■ Required action:
In the records that follow, find each line with the word "Family" and copy it.

■ Record excerpts:

▶

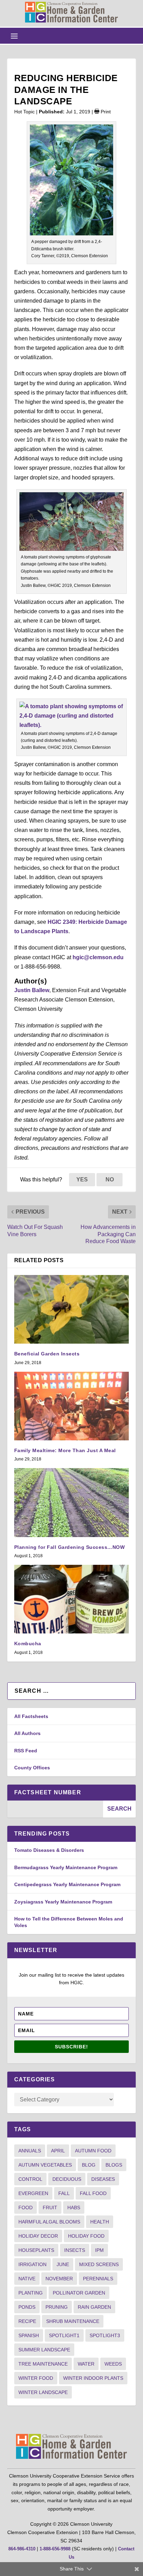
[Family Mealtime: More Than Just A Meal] (71, 1406)
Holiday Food (86, 2236)
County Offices (32, 1767)
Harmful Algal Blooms (49, 2221)
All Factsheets (31, 1716)
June (63, 2264)
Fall (64, 2193)
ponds (26, 2307)
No (110, 1179)
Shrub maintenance (72, 2321)
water (86, 2364)
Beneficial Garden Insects (47, 1353)
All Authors (27, 1733)
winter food (35, 2378)
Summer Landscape (44, 2349)
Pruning (56, 2307)
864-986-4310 (21, 2548)
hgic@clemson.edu (98, 957)
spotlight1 (64, 2335)
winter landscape (43, 2392)
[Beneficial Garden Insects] (71, 1309)
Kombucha (27, 1643)
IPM (99, 2250)
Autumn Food (93, 2150)
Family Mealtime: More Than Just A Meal (65, 1450)
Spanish (28, 2335)
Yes (82, 1179)
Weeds (113, 2364)
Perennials (98, 2278)
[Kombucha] (71, 1599)
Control (30, 2179)
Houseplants (36, 2250)
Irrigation (32, 2264)
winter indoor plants (93, 2378)
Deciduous (66, 2179)
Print (105, 111)
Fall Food (93, 2193)
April (58, 2150)
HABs (73, 2207)
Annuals (29, 2150)
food (25, 2207)
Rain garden (94, 2307)
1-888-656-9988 (55, 2548)
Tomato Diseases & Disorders (49, 1850)
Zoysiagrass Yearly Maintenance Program (63, 1902)
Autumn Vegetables (45, 2165)
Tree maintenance (43, 2364)
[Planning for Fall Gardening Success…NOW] (71, 1502)
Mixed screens (99, 2264)
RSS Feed (25, 1750)
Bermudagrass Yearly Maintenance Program (65, 1867)
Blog (88, 2165)
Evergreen (33, 2193)
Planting (30, 2293)
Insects (74, 2250)
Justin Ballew (31, 990)
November (59, 2278)
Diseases (103, 2179)
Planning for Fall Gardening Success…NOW (69, 1547)
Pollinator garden (79, 2293)
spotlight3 (105, 2335)
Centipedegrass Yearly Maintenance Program (67, 1884)
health (99, 2221)
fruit (50, 2207)
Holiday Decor (38, 2236)
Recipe (27, 2321)
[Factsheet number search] (55, 1809)
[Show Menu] (14, 35)
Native (26, 2278)
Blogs (114, 2165)
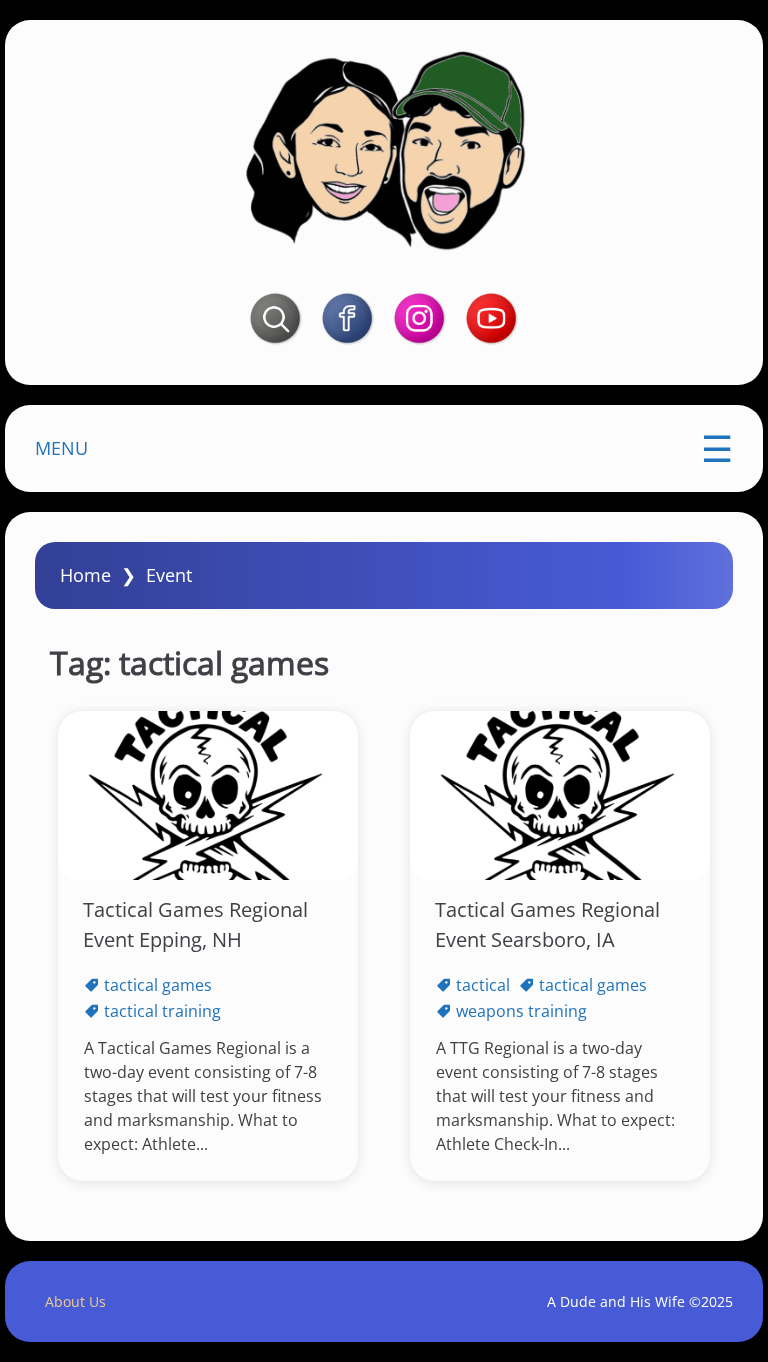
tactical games (158, 985)
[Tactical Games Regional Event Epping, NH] (208, 795)
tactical (483, 985)
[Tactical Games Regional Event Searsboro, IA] (560, 795)
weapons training (521, 1011)
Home (85, 575)
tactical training (162, 1011)
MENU (61, 448)
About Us (75, 1301)
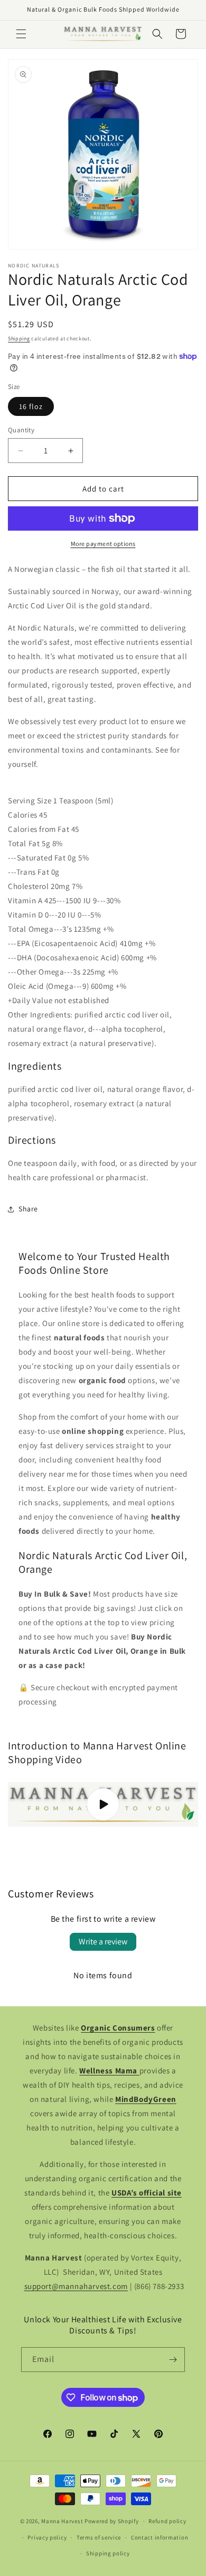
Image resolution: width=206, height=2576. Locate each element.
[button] (21, 33)
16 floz (31, 406)
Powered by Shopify (112, 2521)
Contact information (159, 2537)
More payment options (103, 544)
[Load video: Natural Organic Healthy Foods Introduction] (103, 1805)
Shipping (19, 338)
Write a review (103, 1941)
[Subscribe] (172, 2359)
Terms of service (99, 2537)
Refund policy (167, 2521)
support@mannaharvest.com (76, 2286)
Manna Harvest (62, 2521)
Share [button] (28, 1208)
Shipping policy (108, 2553)
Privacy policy (47, 2537)
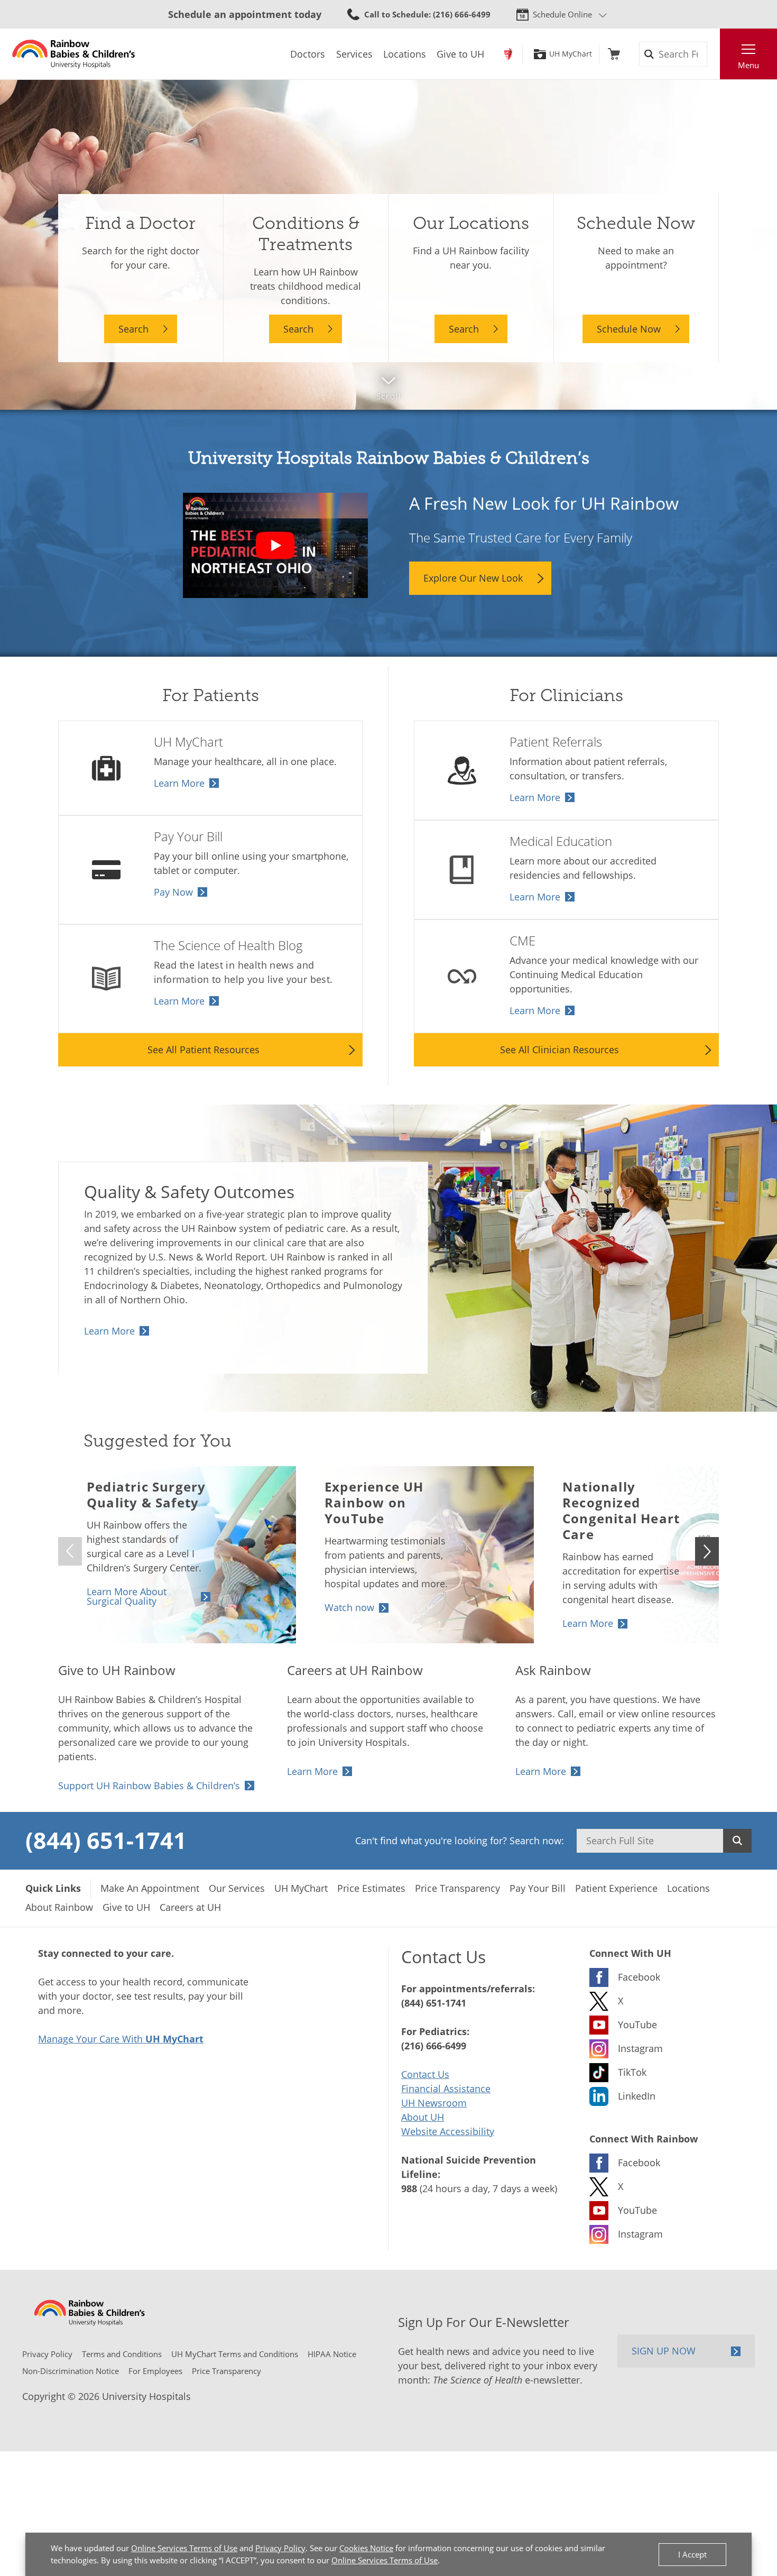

◀

■ Expected answer:
[Family Mealtime: More Than Just A Meal] (71, 1406)
Family Mealtime: More Than Just A Meal (65, 1450)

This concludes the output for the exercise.